== Segment start ==
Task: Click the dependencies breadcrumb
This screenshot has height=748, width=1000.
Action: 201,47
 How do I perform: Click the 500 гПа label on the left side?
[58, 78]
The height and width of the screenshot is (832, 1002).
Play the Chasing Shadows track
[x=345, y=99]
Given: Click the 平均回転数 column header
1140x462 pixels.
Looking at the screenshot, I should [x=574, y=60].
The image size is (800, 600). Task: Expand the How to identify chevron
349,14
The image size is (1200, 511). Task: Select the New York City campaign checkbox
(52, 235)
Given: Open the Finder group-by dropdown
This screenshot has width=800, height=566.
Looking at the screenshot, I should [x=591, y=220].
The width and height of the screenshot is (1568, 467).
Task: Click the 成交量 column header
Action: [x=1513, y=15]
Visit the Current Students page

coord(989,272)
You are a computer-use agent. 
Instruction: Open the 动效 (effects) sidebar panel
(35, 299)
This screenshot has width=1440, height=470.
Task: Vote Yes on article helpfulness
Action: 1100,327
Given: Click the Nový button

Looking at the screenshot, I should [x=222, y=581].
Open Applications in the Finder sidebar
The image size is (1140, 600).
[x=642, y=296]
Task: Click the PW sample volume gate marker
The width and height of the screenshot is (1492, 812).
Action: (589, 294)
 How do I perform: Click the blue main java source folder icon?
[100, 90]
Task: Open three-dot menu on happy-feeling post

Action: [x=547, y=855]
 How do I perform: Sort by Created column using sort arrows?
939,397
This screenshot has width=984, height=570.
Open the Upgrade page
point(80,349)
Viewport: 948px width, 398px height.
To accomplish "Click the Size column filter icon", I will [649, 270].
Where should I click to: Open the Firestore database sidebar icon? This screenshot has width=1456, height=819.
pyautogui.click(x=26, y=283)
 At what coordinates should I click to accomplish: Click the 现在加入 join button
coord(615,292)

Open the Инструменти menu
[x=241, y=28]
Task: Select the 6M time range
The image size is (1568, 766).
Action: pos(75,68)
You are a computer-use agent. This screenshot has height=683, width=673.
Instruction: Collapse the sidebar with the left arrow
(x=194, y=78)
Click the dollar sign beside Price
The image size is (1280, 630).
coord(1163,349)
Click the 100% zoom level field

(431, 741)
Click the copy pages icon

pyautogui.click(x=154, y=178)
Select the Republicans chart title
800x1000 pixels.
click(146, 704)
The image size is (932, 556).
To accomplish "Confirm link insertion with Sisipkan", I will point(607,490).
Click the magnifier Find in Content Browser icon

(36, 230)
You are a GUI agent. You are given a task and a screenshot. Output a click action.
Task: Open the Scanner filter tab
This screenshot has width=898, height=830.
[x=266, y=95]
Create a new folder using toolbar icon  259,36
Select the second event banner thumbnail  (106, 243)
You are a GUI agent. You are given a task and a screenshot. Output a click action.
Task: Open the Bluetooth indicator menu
== Segment end ==
Scan the data above for the word "filter" and report every line where it is found.

To accomplish "Click the Size column filter icon", I will [649, 270].
Task: Open the Scanner filter tab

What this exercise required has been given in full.